NRA member Greg Penglis, a conservative talk radio host with WEBY-AM in Pensacola, Fla., said he feels for the student victims of the Parkland shooting in his state. But he also thinks that many of them are being used by gun control groups to “blur the line between the murderer and the honest, law abiding gun owner.”
“Those kids, who’s paying for this? Who’s gotten to these kids? Who’s trying to use them for their own purposes?” Penglis said after the LaPierre speech. “They wouldn’t get this much publicity if there wasn’t a gun control agenda behind it.”
Ivan Raiklin, a father of two and former intelligence officer who’s running for the GOP nomination to face Sen. Tim Kaine (D-Va.), said more dialogue is needed to find ways to keep kids safe in schools. But he said he’s absolutely “rigid” when it comes to protecting the Second Amendment and the Constitution.
“Because of one person’s actions which had a massive, devastating effect on 17 Americans, does that outweigh the 330 million other Americans that have the ability to protect themselves in their homes?” Raiklin told The Hill. “More people die in car accidents — a car is used to create massive death, more so than these incidents.”
The appearances by NRA leaders at CPAC came on the same day President Trump took to Twitter to signal he would be pushing for a trio of new gun control policies: a ban on so-called bump stock devices which allow a gun to be fired more quickly; strengthened background checks for firearms purchases; and increasing the age restriction from 18 to 21 for those purchasing certain rifles.
While CPAC attendees gave standing ovations to Loesch and LaPierre, several agreed with Trump that changing the age restriction was reasonable.
“Waiting ‘til you’re 21 is sometimes not a bad thing. You can’t drink ‘til you’re 21,” Amy, the attendee, said.
And among the hundreds of young people at CPAC, the Parkland school shooting has jump-started a debate about which firearms should be legal.
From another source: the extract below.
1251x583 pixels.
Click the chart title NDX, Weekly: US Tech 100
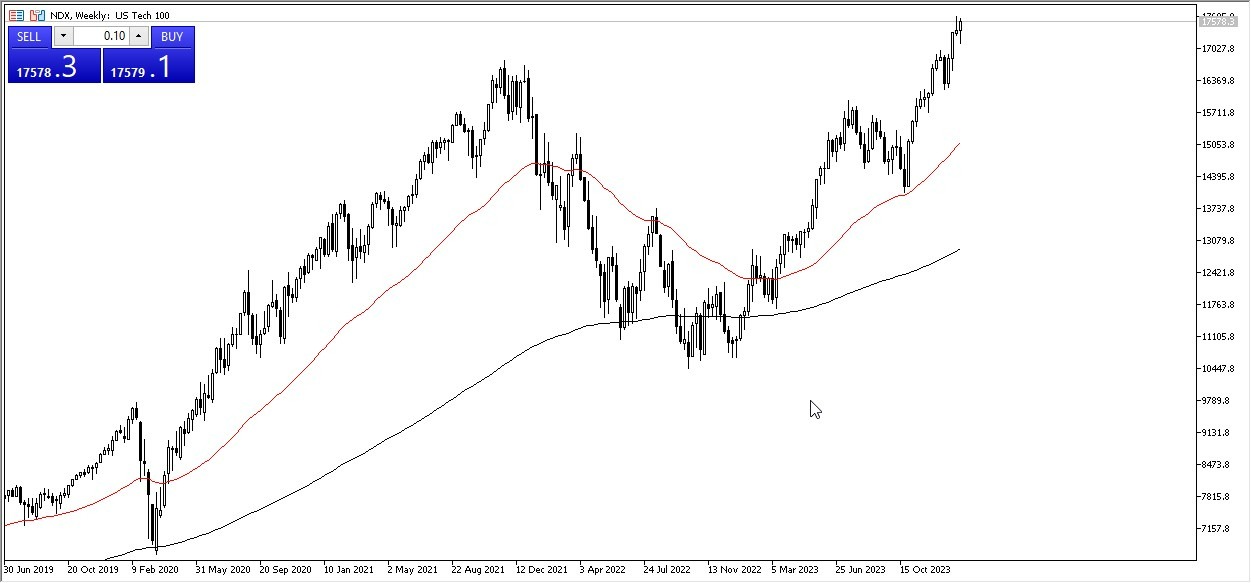(110, 15)
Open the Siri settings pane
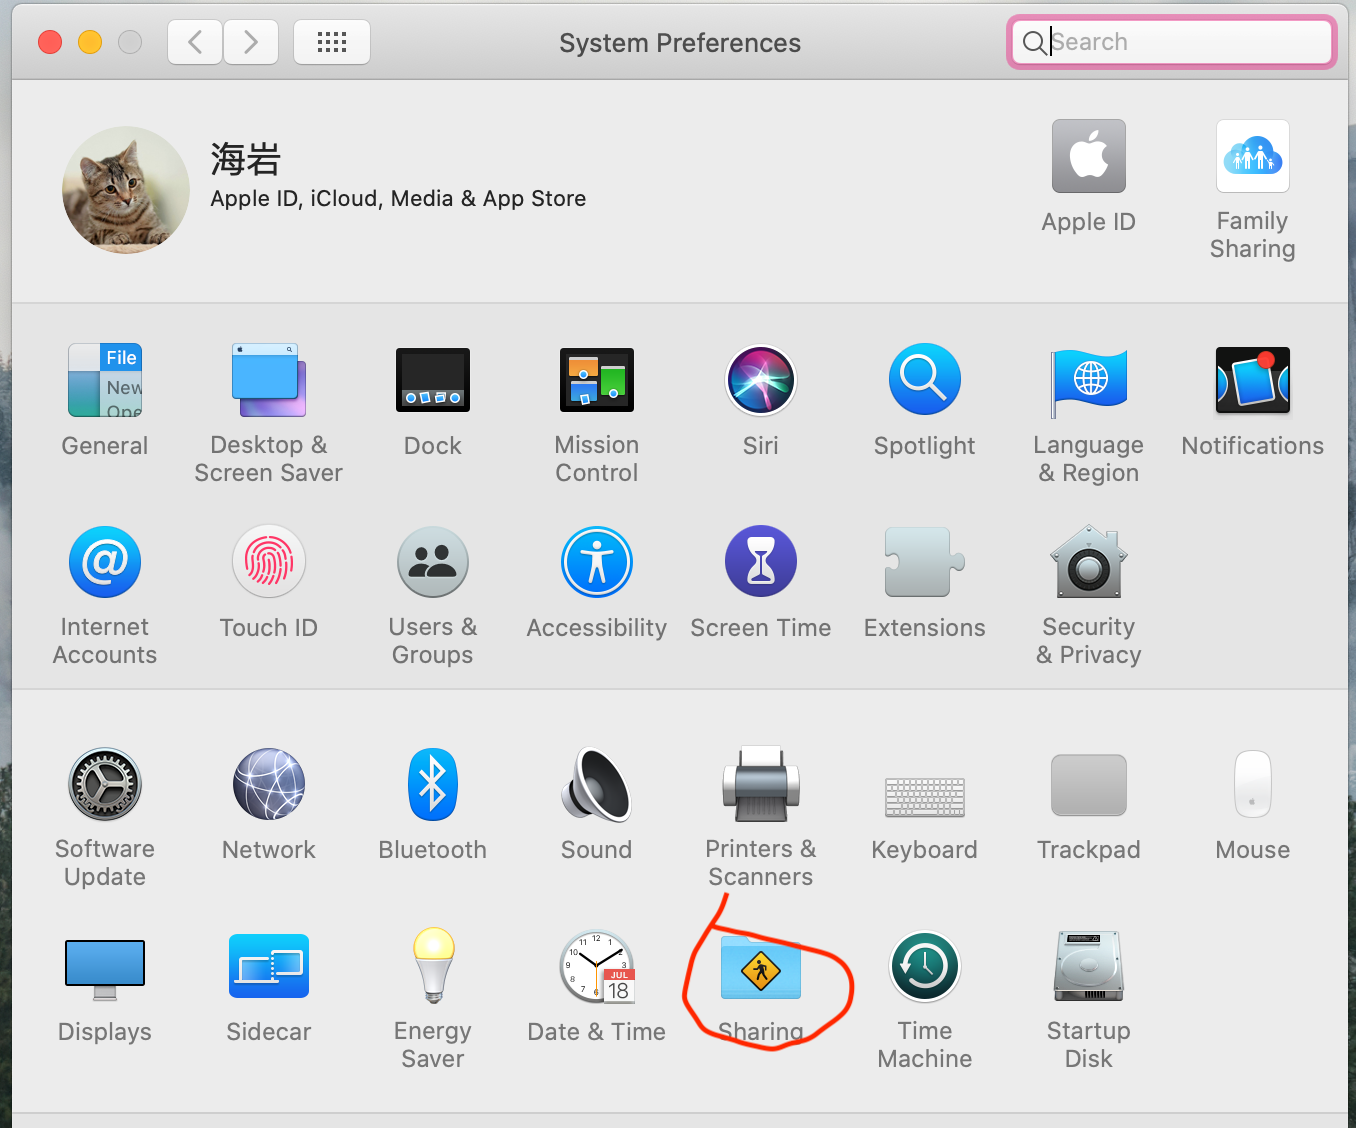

Jake Clark, 19, a freshman at Ohio State University, said stricter gun laws would do little to stop mass shootings. Chicago, he said, has tough gun laws, but also one of the highest murder rates in the nation.
But Clark, a gun owner, said he believes the AR-15 semi-automatic rifle should be eradicated.
“Nobody should have access to AR-15s. That’s like literally a military weapon,” Clark said. “I understand handguns, shotguns, but an AR-15 … you can make them fully automatic.”
But his friend and OSU classmate, Austin Stewart, also 19, said getting rid of AR-15s wouldn’t solve the problem.
“I don’t think it’s a weapons issue. I think it’s cultural,” he said. “We should study what causes the pattern” of mass shootings.